> [Task objective] Please output every line of the material as it stands, without the pictures.
▬▬▬▬▬▬▬▬▬▬
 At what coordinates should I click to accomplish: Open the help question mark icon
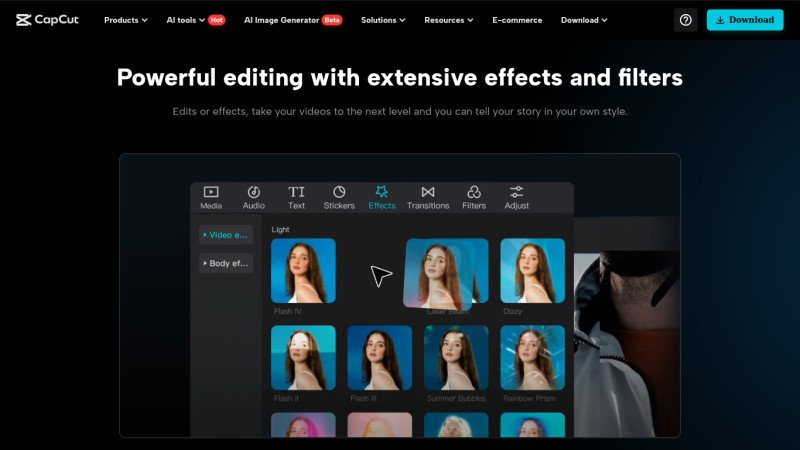coord(685,20)
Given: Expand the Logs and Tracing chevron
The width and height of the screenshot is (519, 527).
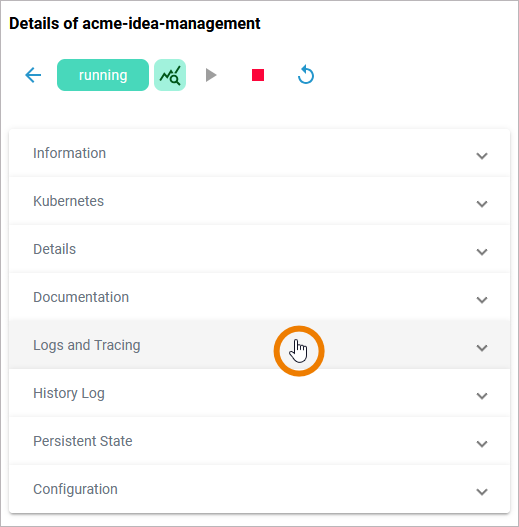Looking at the screenshot, I should tap(482, 348).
▬▬▬▬▬▬▬▬▬▬
> [Written answer]
 At what coordinates should I click to accomplish: Open the help question mark icon
coord(685,20)
Given: Expand the Logs and Tracing chevron
The width and height of the screenshot is (519, 527).
Looking at the screenshot, I should tap(482, 348).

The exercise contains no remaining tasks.